LogonTracer

LogonTracer is a security auditing tool designed for logon analysis and forensic log auditing. It functions as a dockerized security auditor that utilizes a security event graph database to map account names and network addresses, allowing for the visualization of complex system compromise patterns and authentication paths.

The system features a Sigma detection engine that scans imported event logs against standardized rule sets to identify known malicious activity. It also includes an anomalous behavior detector that applies statistical analysis, graph algorithms, and hidden Markov models to identify suspicious hosts and user accounts.
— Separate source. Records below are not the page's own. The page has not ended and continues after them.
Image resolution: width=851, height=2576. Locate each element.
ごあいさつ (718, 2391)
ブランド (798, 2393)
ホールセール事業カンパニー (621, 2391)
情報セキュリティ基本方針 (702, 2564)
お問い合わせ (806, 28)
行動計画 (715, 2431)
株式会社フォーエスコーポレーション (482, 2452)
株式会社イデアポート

The tool manages security investigations through case-isolated data storage and independent databases with per-user access controls. Its broader capabilities include security log ingestion, AI-powered threat analysis, and certificate-based network encryption for securing data during transit.

The application is provided as a container image to ensure consistent installation and runtime across different operating systems.

Features

Authentication Pattern Analysis - Tracks user authentication patterns within system logs to identify security risks and potential account compromises.
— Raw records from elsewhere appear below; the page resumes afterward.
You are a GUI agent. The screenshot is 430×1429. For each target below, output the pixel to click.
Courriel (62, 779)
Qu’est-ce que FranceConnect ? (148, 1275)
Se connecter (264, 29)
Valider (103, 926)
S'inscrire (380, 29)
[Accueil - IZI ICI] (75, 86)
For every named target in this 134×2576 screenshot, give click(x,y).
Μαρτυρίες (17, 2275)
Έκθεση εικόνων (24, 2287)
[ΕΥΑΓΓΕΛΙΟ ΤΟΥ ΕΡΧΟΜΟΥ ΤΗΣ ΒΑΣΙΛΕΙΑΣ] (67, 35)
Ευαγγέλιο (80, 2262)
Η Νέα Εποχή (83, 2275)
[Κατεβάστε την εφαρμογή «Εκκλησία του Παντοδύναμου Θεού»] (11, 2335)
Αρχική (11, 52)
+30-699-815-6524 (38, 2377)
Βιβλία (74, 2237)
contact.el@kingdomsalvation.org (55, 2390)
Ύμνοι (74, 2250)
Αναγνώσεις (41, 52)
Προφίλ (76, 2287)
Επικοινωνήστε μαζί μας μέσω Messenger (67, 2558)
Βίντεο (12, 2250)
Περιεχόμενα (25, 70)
Forensic Log Auditors - Provides a dockerized security auditor for managing isolated investigation cases and performing forensic log analysis.

Relational Visualizations - Maps account names and network addresses into a graph to visually identify patterns of system compromise.

Hidden Markov Model Detection - Utilizes hidden Markov models and statistical algorithms to identify suspicious behavioral patterns across hosts and accounts.

Graph Databases - Utilizes a relational graph database to map accounts and network addresses for compromise pattern visualization.

Graph-Relational Databases - Maps account and network data into a graph database to analyze complex authentication paths.

User Behavior Analysis - Applies statistical analysis, graph algorithms, and Markov models to identify suspicious user and host behavior.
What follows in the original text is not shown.